Stored data:

Start of Block

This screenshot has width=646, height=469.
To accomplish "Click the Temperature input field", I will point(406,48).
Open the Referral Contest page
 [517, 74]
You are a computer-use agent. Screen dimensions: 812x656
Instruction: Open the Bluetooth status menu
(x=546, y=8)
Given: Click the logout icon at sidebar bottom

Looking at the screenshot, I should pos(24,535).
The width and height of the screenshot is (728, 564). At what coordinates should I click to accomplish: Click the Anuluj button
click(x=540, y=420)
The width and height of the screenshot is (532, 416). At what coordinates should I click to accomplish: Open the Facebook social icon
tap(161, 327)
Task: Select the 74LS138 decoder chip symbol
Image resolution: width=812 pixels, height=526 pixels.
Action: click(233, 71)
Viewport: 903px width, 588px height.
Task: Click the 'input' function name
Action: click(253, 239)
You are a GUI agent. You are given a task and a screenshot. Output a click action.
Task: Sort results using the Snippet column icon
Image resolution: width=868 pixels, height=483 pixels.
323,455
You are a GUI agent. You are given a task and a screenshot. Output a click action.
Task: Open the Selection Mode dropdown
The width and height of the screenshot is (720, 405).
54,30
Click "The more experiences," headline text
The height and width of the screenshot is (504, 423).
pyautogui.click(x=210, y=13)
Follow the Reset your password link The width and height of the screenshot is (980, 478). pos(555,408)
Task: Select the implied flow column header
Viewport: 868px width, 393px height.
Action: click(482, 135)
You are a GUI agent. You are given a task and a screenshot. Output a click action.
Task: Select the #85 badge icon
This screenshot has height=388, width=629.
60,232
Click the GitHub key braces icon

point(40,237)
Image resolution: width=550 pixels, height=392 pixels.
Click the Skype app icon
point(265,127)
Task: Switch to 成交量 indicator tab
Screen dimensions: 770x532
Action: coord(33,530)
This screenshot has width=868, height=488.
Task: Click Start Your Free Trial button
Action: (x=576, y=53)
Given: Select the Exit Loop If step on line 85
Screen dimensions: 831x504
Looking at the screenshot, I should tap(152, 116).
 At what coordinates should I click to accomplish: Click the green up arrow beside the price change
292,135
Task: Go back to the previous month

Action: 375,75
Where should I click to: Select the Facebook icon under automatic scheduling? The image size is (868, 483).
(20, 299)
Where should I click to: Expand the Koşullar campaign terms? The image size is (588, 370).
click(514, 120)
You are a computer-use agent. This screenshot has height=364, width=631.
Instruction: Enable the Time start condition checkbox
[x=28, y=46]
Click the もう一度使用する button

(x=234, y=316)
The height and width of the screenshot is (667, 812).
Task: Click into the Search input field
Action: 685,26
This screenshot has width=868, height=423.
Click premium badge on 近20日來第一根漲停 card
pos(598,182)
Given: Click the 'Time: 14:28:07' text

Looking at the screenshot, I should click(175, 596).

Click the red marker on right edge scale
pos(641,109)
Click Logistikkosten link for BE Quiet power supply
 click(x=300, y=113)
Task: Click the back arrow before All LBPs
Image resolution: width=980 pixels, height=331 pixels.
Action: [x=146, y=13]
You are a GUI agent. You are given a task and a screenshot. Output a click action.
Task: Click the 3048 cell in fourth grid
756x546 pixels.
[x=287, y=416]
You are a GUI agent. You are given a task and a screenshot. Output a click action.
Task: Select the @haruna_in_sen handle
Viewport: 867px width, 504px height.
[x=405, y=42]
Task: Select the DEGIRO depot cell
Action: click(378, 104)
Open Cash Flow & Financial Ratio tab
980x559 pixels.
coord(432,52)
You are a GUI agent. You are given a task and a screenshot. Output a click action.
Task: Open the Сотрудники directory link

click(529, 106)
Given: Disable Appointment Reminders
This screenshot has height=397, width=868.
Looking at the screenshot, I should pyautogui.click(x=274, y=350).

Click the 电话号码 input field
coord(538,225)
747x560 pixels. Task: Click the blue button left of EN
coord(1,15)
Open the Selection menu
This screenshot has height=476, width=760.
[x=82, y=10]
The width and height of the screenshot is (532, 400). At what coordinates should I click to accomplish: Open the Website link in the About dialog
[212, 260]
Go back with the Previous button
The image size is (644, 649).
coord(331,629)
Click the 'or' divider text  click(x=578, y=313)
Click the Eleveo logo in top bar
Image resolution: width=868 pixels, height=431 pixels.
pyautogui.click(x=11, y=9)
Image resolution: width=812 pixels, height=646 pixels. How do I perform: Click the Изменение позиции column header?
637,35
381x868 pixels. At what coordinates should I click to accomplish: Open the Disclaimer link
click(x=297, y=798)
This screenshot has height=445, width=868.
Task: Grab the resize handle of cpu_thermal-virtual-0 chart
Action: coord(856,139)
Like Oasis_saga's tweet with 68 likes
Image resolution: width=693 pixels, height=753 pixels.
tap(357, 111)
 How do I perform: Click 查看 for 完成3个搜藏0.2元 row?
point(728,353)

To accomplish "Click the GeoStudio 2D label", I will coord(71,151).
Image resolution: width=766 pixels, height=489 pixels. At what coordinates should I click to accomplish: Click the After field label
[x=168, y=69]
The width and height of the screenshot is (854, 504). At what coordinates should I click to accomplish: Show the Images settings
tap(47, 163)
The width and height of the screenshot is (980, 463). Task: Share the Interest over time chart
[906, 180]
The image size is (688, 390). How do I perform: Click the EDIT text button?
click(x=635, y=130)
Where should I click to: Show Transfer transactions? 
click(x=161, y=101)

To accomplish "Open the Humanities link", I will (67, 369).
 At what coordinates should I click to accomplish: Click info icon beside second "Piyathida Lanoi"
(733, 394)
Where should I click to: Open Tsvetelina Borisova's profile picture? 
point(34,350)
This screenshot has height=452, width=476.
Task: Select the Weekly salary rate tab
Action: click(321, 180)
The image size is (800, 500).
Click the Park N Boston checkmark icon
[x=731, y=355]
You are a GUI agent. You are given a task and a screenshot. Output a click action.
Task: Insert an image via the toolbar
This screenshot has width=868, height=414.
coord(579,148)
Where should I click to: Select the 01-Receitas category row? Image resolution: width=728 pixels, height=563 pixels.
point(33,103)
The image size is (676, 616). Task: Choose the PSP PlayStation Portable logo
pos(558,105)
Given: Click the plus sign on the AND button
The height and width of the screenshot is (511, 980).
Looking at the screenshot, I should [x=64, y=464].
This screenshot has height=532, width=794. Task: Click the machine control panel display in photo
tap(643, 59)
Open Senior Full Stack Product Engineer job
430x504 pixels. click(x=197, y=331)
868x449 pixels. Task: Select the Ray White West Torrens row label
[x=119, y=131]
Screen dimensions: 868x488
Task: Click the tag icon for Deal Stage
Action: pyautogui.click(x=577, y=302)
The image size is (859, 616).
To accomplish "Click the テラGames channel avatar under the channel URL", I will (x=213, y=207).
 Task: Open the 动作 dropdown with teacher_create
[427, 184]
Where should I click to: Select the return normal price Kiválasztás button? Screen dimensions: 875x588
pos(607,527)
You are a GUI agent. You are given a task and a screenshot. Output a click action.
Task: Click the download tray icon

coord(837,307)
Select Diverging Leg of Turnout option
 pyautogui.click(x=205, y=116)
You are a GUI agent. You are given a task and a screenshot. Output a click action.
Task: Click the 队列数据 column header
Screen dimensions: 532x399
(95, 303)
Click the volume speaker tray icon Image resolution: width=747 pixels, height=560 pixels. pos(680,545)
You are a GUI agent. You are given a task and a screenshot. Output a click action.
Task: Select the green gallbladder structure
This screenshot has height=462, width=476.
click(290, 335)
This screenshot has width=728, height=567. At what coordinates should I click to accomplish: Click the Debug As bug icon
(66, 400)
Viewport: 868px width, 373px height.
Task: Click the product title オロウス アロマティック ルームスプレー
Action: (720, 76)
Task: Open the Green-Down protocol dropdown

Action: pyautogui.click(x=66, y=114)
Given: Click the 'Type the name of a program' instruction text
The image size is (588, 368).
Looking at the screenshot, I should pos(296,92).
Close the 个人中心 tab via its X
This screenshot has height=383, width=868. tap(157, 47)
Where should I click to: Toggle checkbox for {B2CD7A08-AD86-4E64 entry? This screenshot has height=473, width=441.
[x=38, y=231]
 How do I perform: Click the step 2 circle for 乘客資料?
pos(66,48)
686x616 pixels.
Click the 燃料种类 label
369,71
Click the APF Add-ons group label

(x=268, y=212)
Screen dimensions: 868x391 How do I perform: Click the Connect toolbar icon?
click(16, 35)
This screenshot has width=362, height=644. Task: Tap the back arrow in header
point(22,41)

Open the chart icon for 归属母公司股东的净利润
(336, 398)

End of Block

■ **Task instructions**:
For every line above with the word "will" in it, make a copy.

■ **Expected output**:
To accomplish "Click the Temperature input field", I will point(406,48).
To accomplish "Click the GeoStudio 2D label", I will coord(71,151).
To accomplish "Open the Humanities link", I will (67, 369).
To accomplish "Click the テラGames channel avatar under the channel URL", I will (x=213, y=207).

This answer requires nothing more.